Kemarin kuceritakan tentang bintang paling terang yang kutemui beberapa hari lalu. Baik, aku berbohong. Sebenarnya ia bukan bintang paling terang. Ia hanya bintang kecil yang redup. Pecahan dari intan yang terpecah. Dibuang karena abu-abunya sementara yang lain putih bersih dan bercahaya. Jika tidak putih, mereka memancarkan ungu dan merah bergantian. Indah yang membuatnya mati. Sendiri meredup di antara terang dan warna.
Dia jauh, jauh sekali. Dan sebentar lagi warnanya mati. Ia menangis tapi tak punya airmata. Ia berusaha bersinar. Namun sinarnya hanya semakin membuatnya redup dan ditertawakan oleh bintang lain yang paling redup sekalipun. Mereka tertawa dan warna mereka semakin indah seiring gelak tawanya.
Ia pergi semakin jauh. Lari dari semesta yang ia benci. Dari semesta yang menertawainya. Ia tak punya sesiapa sementara yang lain saling memamer warna. Ia hanya berlari dengan sebuah kecewa di hatinya jika ia punya hati. Tapi jelas ia tahu cara memaknai. Ia tahu cara memaknai senyum yang terukir di rona bintang-bintang lain. Bukan karena mereka menyukainya, tapi karena mereka terlahir lebih indah. Menertawakan. Bukan tertawa bersama.

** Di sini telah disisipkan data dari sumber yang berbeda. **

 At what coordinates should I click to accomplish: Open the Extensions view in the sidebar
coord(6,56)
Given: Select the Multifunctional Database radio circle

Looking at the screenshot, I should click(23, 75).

Hingga ia tiba di ruang gelap yang semakin jauh. Tak ada bintang. Ia sendiri. Ia duduk di sana. Ia menangis. Akhirnya ia menangis. Ia menitikkan air mata. Membuatnya semakin redup dan gelap. Ia hanya bisa bercerita pada gelap yang selalu bisa mengerti bahasa putus asa. Bahasa tentang gelap. Cerita tentang mati.
Dan di sana Aku terbawa oleh hujan bintang jatuh jauh ke luar Bima Sakti. Mengagumi segala disekitarku. Hingga kusadari sekelilingku berubah dingin. Menyelimuti tubuhku. Membirukan bibirku. Sayap putihku membeku. Aku terjatuh dan sayapku tak berkepak. Sekelilingku hitam dan gelap.
Hingga aku tersadar dan di sana aku bertemu dengan dia. Di tepi sungai bintang cemerlang yang mengalir segemulai airmatanya. Aku berdiri merapikan sayapku yang tadi membeku. Perlahan ku dekati ia. Langkahku tak terdengar. Aku tak melangkah. Aku melayang. Hingga ia berbalik ke sini lalu menatapku. Dengan cepat ia menghapus airmatanya lalu ingin beranjak pergi. Aku terdiam. Masih memandangnya. Aku tahu ada sesuatu yang buruk terjadi padanya. Ia tak peduli. Ia pergi.